Verrues et immunodépression

Les populations immunodéprimées (particulièrement les patients transplantés d’organes solides) sont plus sensibles aux infections à papillomavirus et donc aux verrues palmoplantaires que la population générale. Chez ces patients, les verrues peuvent être particulièrement profuses ce qui rend les différents traitements topiques d’autant plus difficiles à utiliser.

Références
1. van Haalen FM, Bruggink SC, Gussekloo J, Assendelft WJJ, Eekhof JAH. Warts in primary schoolchildren: prevalence and relation with environmental factors. Br J Dermatol 2009;161:148-52.
2. Kwok CS, Gibbs S, Bennett C, Holland R, Abbott R. Topical treatments for cutaneous warts. Cochrane Database Syst Rev 2012;9:CD001781.
3. Nguyen J, Korta DZ, Chapman LW, Kelly KM. Laser treatment of nongenital verrucae: a systematic review. JAMA Dermatol 2016;152:1025-34.

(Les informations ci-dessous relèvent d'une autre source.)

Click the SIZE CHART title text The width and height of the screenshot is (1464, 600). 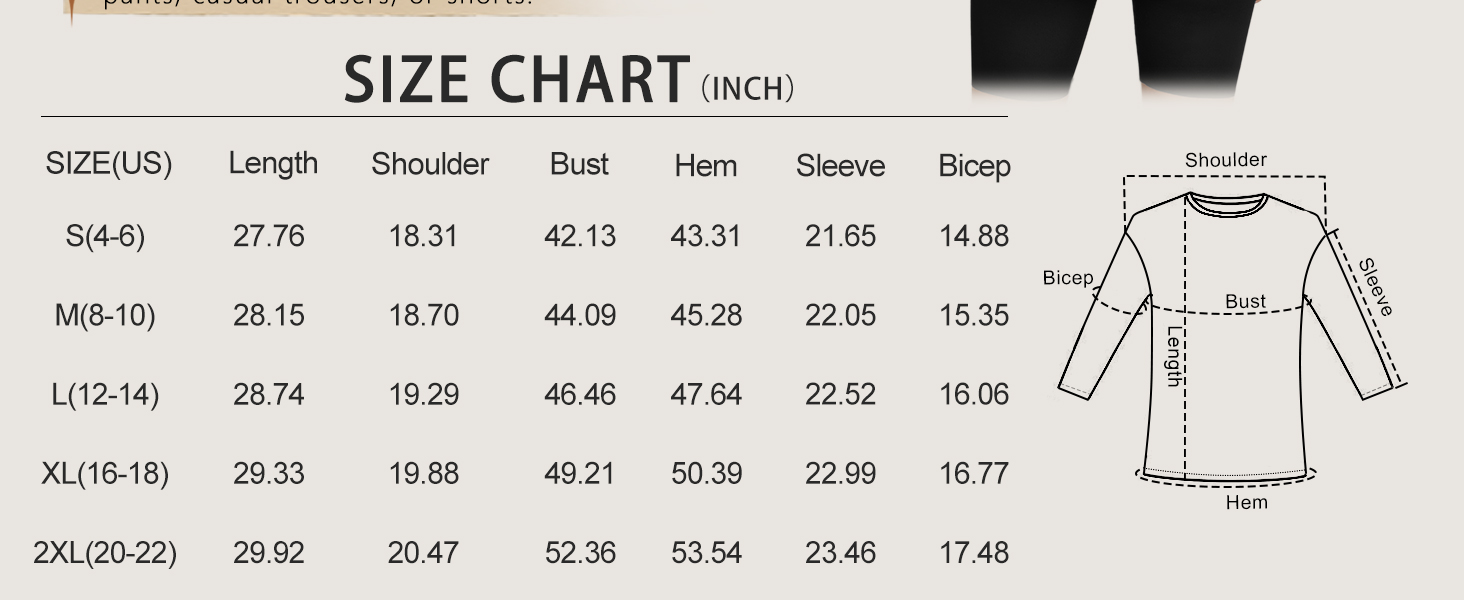point(517,80)
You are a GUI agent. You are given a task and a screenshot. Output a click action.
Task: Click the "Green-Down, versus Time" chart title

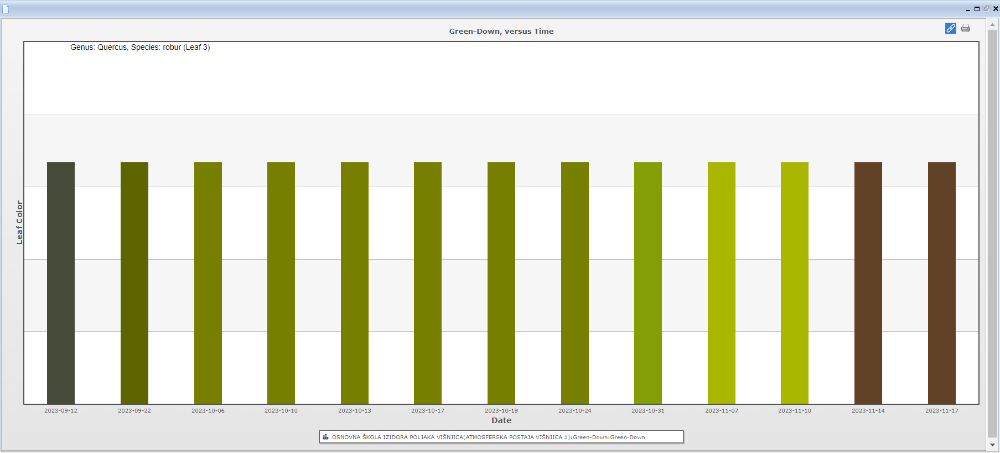click(502, 31)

4. Daniel BS, Murrell DF. Complete resolution of chronic multiple verruca vulgaris treated with quadrivalent human papillomavirus vaccine. JAMA Dermatol 2013;149:370-2.
5. Rijsbergen M, Niemeyer-van der Kolk T, Hogendoorn G, et al. A randomized controlled proof-of-concept trial of digoxin and furosemide in adults with cutaneous warts. Br J Dermatol 2019;180:1058-68.
6. Dall’Oglio F, Luca M, Barresi S, Micali G. Treatment of multiple-resistant and/or recurrent cutaneous warts with squaric acid dibutylester: a randomized, double-blind, vehicle-controlled clinical trial. Dermatitis 2017;28:308-12.